* [ACTION ITEM]
Write out exactly the lines below that run from the one containing "Police (12, 2519)" through the one containing "Delhi Dsssb (19, 2479)", both included, with no other lines.

* [SUPPLIED DATA]

::::::::

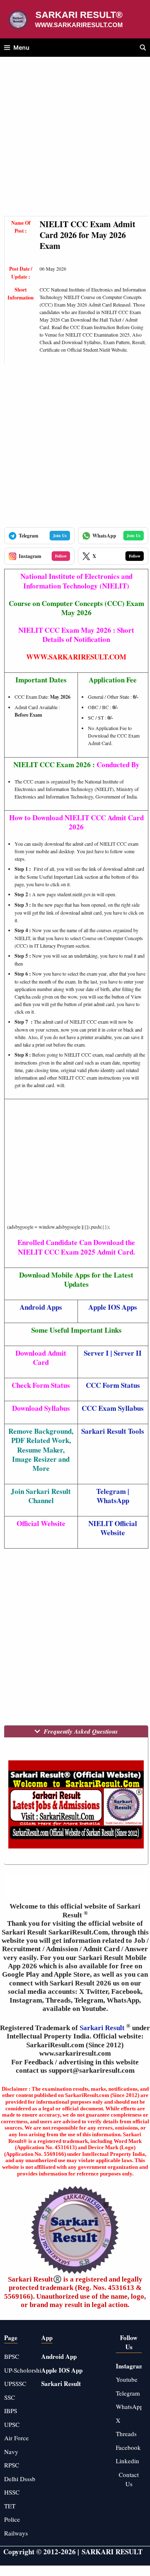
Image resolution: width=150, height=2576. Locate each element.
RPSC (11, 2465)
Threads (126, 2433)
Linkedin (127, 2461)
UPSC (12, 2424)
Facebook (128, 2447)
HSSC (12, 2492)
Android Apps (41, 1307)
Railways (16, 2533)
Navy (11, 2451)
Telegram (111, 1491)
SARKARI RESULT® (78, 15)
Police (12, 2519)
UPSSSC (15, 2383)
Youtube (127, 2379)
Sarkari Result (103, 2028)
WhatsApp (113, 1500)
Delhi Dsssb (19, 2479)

::::::::

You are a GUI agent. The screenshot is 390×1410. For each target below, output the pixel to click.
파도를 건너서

::::::::

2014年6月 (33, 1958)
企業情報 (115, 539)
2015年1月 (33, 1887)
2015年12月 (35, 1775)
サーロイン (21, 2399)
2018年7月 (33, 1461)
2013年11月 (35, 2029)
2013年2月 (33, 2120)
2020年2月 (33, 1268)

::::::::

* [EXERCISE ANSWER]
Police (12, 2519)
UPSSSC (15, 2383)
Youtube (127, 2379)
Sarkari Result (103, 2028)
WhatsApp (113, 1500)
Delhi Dsssb (19, 2479)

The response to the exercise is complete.